8 ottobre 2013

Commercialisti contro il credit crunch

Il sondaggio Ifac rileva le principali problematiche di commercialisti e PMI assistite: molta burocrazia e difficile accesso al credito.
Autore: Redazione Fiscal Focus

Il sondaggio e i problemi - Sono stati recentemente pubblicati i risultati del sondaggio internazionale semestrale promosso dal Comitato per i piccoli e medi studi professionali dell’Ifac (l’organizzazione mondiale della professione economico-contabile). L’indagine, ideata al fine di analizzare le principali difficoltà incontrate dai piccoli e medi studi e dalle le PMI loro clienti, ha sottolineato come le preoccupazioni legate a tali problematiche siano in aumento.
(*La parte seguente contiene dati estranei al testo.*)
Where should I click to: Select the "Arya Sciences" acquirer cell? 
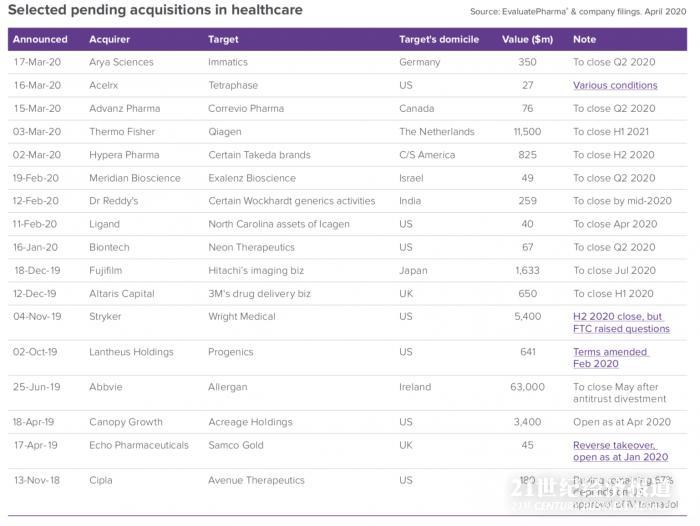tap(121, 62)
Secondo il sondaggio, infatti, le più grosse difficoltà che i professionisti e i piccoli e medi imprenditori dovranno affrontare sono gli adempimenti normativi e l’incertezza economica, oltre all’aumento dei costi, alle nuove tecnologie e alla concorrenza.
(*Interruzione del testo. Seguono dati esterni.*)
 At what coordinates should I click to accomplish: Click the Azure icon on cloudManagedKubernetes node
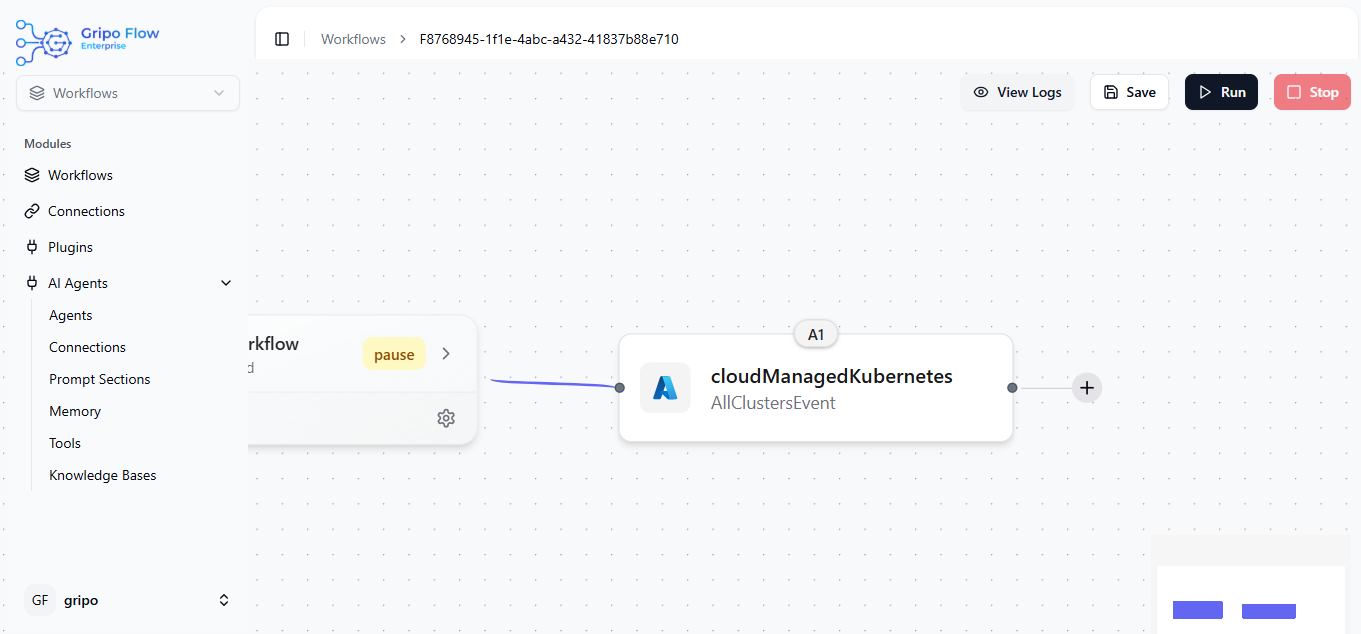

Il caso dei commercialisti –
Il suddetto sondaggio si è svolto nei primi sei mesi del 2013 e ha coinvolto molti commercialisti italiani, per una quota corrispondente al 12% dei 3700 partecipanti. Nel 78% dei casi si tratta di singoli professionisti o studi con meno di 5 soci/collaboratori professionisti. Nello specifico, per quel che concerne i commercialisti, vediamo che le difficoltà dipendono, in primis, dal doversi costantemente aggiornare su normative e regolamenti (28%) e dalla necessità di ridurre le tariffe per affrontare la concorrenza (25%).
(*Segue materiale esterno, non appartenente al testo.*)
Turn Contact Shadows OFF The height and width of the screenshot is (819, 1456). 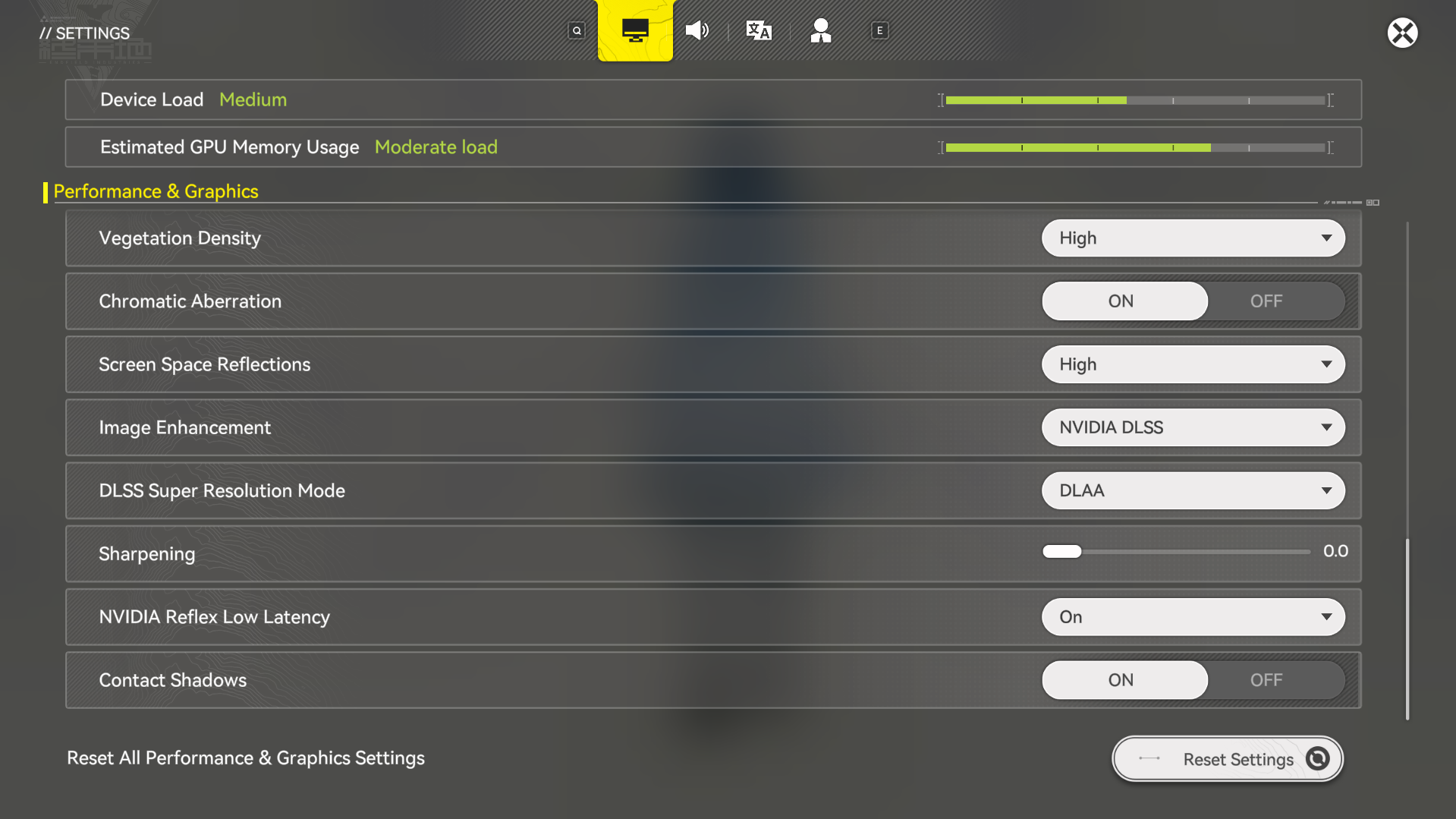click(x=1266, y=680)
I problemi delle PMI – Come abbiamo visto, il sondaggio ha riguardato altresì le problematiche incontrate dalle piccole e medie imprese assistite dai professionisti che hanno risposto ai questionari. Nello specifico del caso italiano, la graduatoria delle problematiche riconosciute dai professionisti per le PMI del nostro Paese mette al primo posto, per un 36% di risposte, le difficoltà nell’accesso al credito (36%), poi l’incertezza economica (21%) e la bassa domanda del mercato (20%). Sul piano globale, poi, “i servizi di contabilità e di redazione dei bilanci e gli altri servizi connessi hanno rappresentato per i piccoli e medi studi la più importante fonte di guadagno, e continuano a costituire la voce con maggiore crescita, con un divario significativo rispetto ai servizi di revisione e assurance. A livello italiano, invece, la consulenza e la fiscalità sono considerate le fonti di reddito cresciute più rapidamente”.

Sostenibilità e IAASB – Le novità presenti in questa edizione del sondaggio riguardano due domande rispettivamente concernenti la sostenibilità e la futura strategia dell’International Auditing and Assurance Standards Board (IAASB). In merito alla sostenibilità, “quasi la metà dei partecipanti ha risposto che il proprio studio offre attualmente servizi relativi alla sostenibilità, per lo più sotto forma di consulenza, mentre circa il 25% ha dichiarato di avere intenzione di offrire servizi in quest’ambito nel prossimo futuro. In Italia, solo il 6% offre questo tipo di servizi e il 33% progetta di farlo. Rimane quindi un 61% che non considera interessante la prospettiva di dedicarsi a quest’area di attività”. Poi, sul fronte dell’International Auditing and Assurance Standards Board, secondo i partecipanti, “andrebbe data priorità all’elaborazione (o aggiornamento) dei principi di revisione contabile anche se una buona parte, soprattutto tra gli italiani, ritiene che dovrebbe dedicarsi di più a favorire l’adozione e l’efficace implementazione dei principi già pubblicati”.